WHAT TO DO: Examine the records below and count how many lines contain the string "agent". Give only the number.

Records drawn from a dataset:
* * *
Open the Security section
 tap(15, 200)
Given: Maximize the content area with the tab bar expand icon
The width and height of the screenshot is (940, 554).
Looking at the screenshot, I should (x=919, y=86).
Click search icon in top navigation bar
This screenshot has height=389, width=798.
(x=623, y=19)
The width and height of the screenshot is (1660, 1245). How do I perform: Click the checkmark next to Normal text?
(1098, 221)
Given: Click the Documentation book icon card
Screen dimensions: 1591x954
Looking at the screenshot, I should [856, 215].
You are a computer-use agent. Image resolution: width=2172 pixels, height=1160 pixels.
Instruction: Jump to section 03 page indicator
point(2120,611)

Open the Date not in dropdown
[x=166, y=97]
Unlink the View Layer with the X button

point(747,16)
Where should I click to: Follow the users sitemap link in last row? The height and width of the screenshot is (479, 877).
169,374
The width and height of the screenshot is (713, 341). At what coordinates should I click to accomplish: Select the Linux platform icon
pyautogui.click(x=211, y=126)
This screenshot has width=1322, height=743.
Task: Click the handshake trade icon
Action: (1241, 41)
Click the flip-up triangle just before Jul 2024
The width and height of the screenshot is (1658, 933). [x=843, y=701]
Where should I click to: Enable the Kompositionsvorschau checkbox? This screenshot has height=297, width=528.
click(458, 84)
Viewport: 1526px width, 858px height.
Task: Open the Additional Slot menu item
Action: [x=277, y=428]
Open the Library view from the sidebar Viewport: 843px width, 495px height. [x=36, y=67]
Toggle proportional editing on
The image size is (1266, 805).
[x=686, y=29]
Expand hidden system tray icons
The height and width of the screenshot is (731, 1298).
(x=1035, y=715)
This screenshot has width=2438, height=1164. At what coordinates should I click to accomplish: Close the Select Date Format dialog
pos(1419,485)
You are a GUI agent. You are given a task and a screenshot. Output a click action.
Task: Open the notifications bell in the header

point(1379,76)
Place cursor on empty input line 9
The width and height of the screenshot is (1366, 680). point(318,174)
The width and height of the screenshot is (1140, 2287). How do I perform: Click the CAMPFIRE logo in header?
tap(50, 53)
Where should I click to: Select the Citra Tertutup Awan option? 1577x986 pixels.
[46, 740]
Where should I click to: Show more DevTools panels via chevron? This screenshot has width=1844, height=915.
* * *
RESULT OF THIS TASK: 2